*** Opening Data listing ***

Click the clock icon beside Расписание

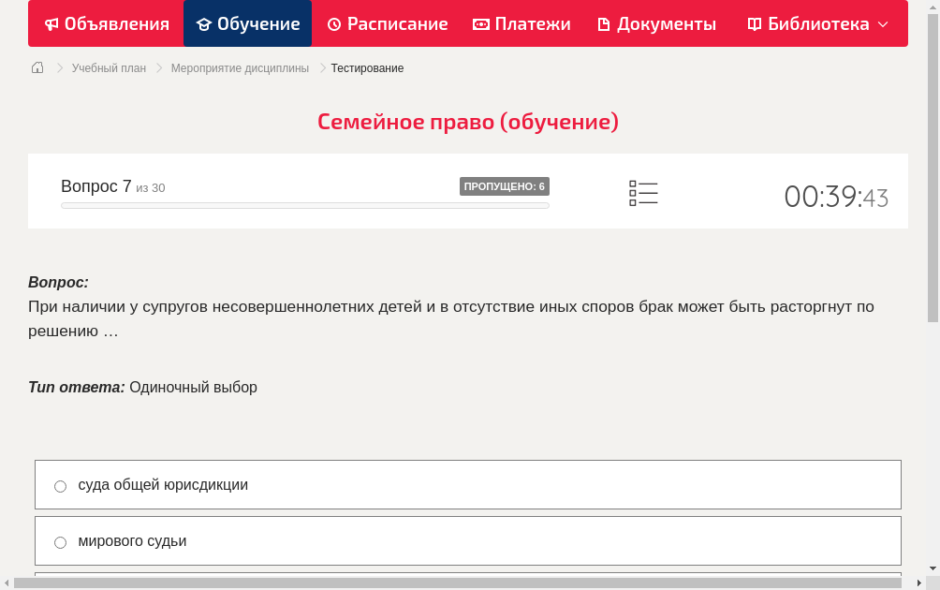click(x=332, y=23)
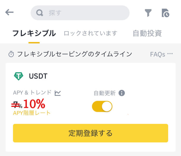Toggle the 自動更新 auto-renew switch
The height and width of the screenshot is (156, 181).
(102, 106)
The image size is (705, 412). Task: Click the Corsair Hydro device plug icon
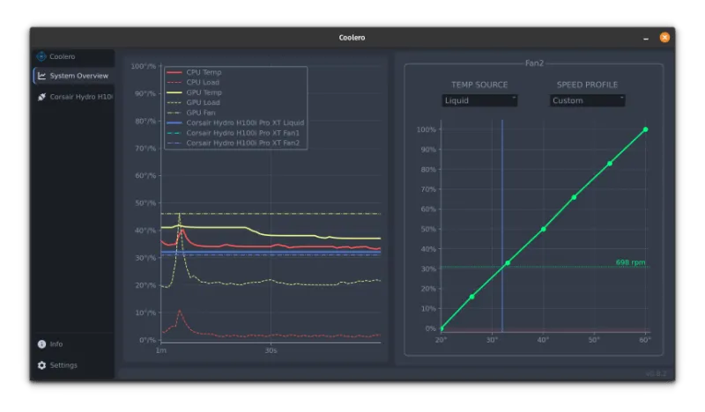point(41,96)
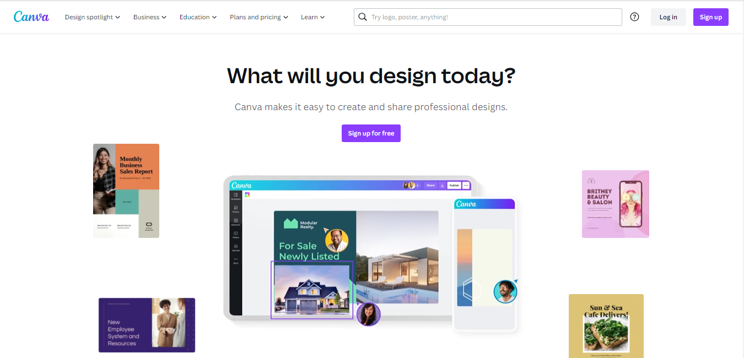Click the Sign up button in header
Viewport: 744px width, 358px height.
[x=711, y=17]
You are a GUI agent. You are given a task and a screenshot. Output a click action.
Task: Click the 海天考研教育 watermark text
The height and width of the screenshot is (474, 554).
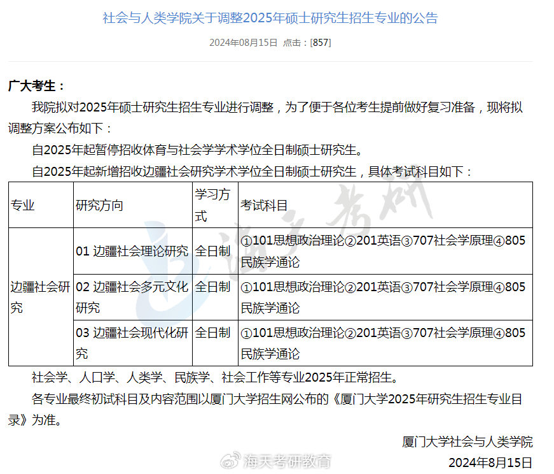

*** Closing Data listing ***

Task directions:
From the line containing "The image size" to the end of the data above, give those lines again verbatim, with both endpoints included and no images.

Final answer:
The image size is (705, 412). Task: Click the Corsair Hydro device plug icon
point(41,96)
Click the Sign up button in header
Viewport: 744px width, 358px height.
[x=711, y=17]
You are a GUI agent. You are given a task and a screenshot. Output a click action.
Task: Click the 海天考研教育 watermark text
The height and width of the screenshot is (474, 554).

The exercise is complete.